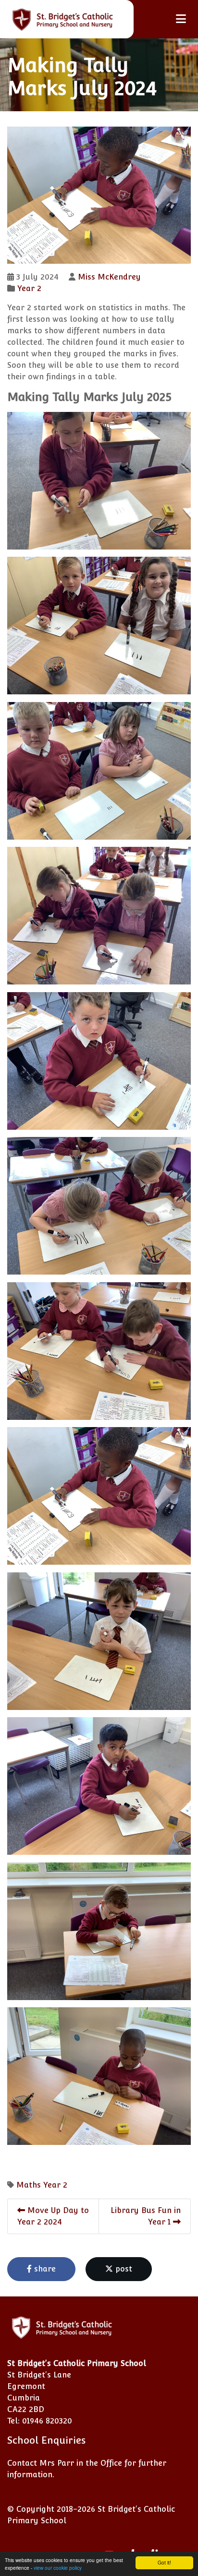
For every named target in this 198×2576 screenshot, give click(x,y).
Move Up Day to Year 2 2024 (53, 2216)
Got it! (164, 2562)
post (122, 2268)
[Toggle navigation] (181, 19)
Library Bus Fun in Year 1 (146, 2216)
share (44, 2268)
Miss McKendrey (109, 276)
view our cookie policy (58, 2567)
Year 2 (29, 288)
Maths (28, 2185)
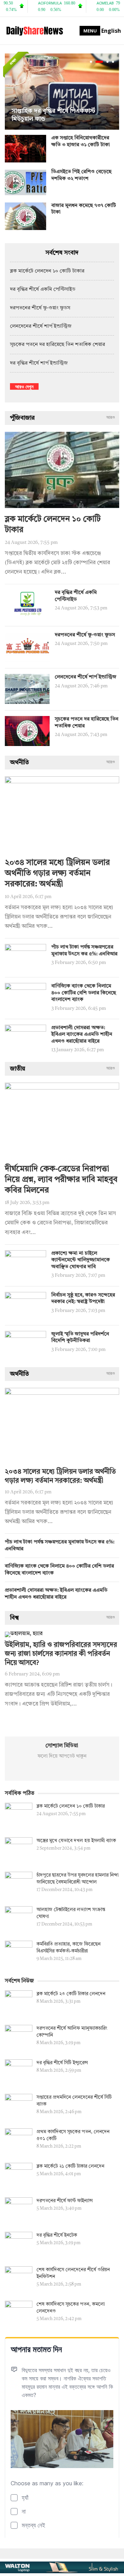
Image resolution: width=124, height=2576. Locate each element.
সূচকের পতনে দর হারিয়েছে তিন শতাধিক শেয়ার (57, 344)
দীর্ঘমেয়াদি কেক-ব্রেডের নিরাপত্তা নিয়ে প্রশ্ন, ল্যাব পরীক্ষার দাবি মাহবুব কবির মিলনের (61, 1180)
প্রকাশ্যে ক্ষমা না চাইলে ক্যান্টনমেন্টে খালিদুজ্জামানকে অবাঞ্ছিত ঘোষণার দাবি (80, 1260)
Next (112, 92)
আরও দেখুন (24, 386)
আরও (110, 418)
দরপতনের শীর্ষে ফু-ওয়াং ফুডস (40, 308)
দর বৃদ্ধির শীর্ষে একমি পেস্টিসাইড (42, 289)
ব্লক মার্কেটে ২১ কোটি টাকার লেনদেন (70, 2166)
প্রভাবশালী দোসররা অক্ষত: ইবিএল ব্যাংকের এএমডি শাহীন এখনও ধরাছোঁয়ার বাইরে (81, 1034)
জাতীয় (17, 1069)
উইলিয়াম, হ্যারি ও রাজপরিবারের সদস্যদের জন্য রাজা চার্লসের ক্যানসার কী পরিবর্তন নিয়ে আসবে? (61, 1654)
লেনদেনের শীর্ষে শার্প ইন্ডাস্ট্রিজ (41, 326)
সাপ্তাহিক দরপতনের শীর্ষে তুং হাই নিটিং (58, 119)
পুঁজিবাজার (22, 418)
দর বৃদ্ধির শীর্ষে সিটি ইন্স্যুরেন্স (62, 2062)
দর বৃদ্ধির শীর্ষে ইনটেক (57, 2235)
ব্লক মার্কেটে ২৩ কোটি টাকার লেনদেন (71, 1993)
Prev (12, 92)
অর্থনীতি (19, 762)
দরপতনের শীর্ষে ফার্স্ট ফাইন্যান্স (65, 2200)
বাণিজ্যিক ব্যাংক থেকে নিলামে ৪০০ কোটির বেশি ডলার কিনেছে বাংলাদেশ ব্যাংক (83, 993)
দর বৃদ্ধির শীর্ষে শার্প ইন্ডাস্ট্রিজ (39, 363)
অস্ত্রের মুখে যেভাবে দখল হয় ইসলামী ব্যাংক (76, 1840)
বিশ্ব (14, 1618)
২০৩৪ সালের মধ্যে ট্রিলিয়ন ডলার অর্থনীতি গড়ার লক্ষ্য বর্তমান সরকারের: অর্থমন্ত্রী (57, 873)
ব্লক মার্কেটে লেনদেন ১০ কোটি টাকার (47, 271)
───
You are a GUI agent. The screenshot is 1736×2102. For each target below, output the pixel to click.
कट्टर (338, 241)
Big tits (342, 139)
───
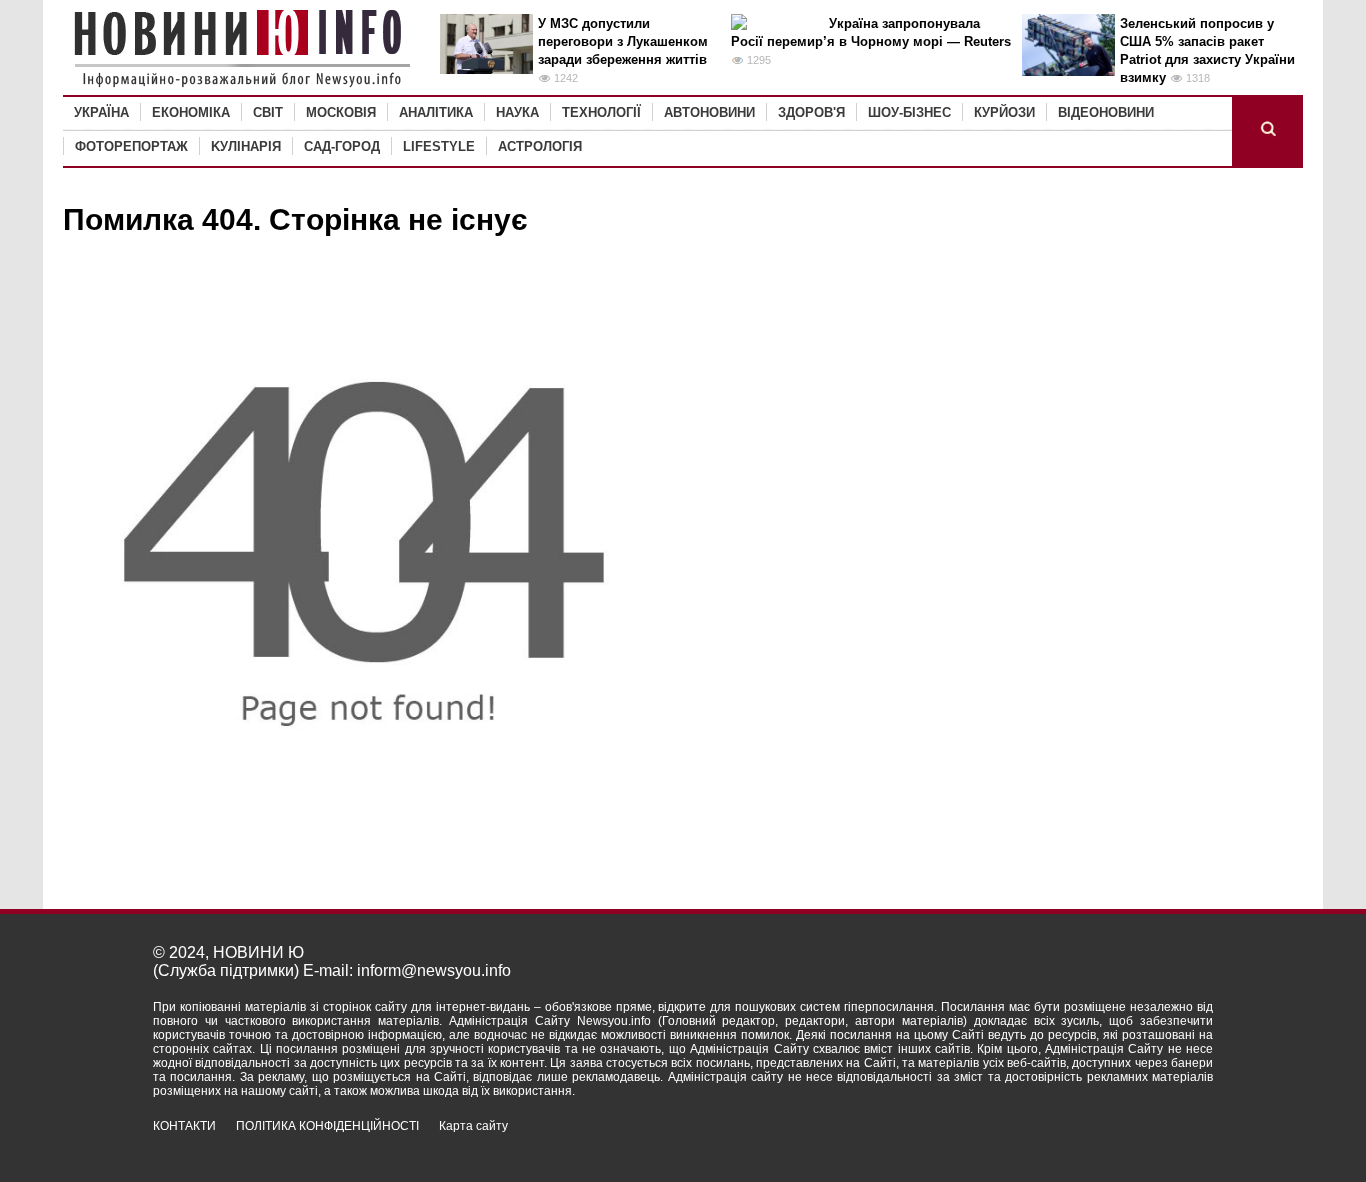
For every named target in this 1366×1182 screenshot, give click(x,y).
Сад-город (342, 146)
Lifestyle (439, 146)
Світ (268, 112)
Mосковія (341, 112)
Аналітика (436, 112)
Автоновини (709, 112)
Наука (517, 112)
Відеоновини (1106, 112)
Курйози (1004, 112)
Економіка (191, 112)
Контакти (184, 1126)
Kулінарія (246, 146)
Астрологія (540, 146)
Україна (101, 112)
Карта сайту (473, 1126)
───
= What you have to do =
All that belongs in the answer is the run of lines above from the line containing "উইলিয়াম, হ্যারি ও" through the line containing "ব্লক মার্কেটে লেনদেন ১০ কোটি টাকার (47, 271)", exactly as written.

= Your response =
উইলিয়াম, হ্যারি ও রাজপরিবারের সদস্যদের জন্য রাজা চার্লসের ক্যানসার কী পরিবর্তন নিয়ে আসবে? (61, 1654)
লেনদেনের শীর্ষে শার্প ইন্ডাস্ট্রিজ (41, 326)
সাপ্তাহিক দরপতনের শীর্ষে তুং হাই নিটিং (58, 119)
পুঁজিবাজার (22, 418)
দর বৃদ্ধির শীর্ষে সিটি ইন্স্যুরেন্স (62, 2062)
দর বৃদ্ধির শীর্ষে ইনটেক (57, 2235)
ব্লক মার্কেটে ২৩ কোটি টাকার লেনদেন (71, 1993)
Prev (12, 92)
অর্থনীতি (19, 762)
দরপতনের শীর্ষে ফার্স্ট ফাইন্যান্স (65, 2200)
বাণিজ্যিক ব্যাংক থেকে নিলামে ৪০০ কোটির বেশি ডলার কিনেছে বাংলাদেশ ব্যাংক (83, 993)
দর বৃদ্ধির শীর্ষে শার্প ইন্ডাস্ট্রিজ (39, 363)
অস্ত্রের মুখে যেভাবে দখল হয় ইসলামী ব্যাংক (76, 1840)
বিশ্ব (14, 1618)
২০৩৪ সালের মধ্যে ট্রিলিয়ন ডলার অর্থনীতি গড়ার লক্ষ্য বর্তমান সরকারের: অর্থমন্ত্রী (57, 873)
ব্লক মার্কেটে লেনদেন ১০ কোটি টাকার (47, 271)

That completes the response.